→ **WHAT IS EXPECTED**
Filter the listing below, keeping only the lines with the word "this".

+--

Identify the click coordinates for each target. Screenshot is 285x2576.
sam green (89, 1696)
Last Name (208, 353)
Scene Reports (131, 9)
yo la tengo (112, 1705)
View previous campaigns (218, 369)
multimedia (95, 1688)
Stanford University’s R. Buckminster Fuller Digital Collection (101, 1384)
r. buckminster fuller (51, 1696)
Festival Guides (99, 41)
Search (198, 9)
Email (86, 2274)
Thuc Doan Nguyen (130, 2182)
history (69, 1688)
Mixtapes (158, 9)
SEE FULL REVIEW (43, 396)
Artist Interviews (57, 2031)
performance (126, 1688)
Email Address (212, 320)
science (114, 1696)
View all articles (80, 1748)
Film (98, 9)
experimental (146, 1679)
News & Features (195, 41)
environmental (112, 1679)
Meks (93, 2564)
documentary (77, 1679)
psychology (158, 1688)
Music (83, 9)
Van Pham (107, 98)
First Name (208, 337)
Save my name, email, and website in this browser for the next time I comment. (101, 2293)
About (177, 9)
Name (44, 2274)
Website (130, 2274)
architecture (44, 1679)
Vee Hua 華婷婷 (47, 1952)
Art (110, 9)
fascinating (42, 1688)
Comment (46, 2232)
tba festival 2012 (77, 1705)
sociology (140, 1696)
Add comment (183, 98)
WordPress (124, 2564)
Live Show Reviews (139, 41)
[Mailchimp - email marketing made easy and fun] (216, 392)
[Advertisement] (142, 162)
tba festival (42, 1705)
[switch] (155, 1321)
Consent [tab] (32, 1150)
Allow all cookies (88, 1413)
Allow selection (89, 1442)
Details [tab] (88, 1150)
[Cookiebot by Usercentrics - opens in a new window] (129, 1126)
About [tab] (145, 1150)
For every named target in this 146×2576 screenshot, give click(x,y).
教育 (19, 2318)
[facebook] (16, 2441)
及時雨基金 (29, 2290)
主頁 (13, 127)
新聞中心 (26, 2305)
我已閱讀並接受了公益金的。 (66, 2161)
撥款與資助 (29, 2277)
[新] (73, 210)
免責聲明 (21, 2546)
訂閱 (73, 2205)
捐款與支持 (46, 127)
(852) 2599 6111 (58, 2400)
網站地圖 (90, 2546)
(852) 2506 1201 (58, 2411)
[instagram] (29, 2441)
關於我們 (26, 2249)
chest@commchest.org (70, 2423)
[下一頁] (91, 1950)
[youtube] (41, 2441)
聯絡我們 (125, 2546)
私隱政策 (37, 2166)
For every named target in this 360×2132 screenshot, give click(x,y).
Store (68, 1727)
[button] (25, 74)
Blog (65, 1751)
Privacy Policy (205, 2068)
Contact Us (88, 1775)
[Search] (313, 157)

+--

→ **SOLUTION**
Save my name, email, and website in this browser for the next time I comment. (101, 2293)
For every named target in this 146×2576 screenshot, give click(x,y).
For every named target in this 360×2132 screenshot, give click(x,y).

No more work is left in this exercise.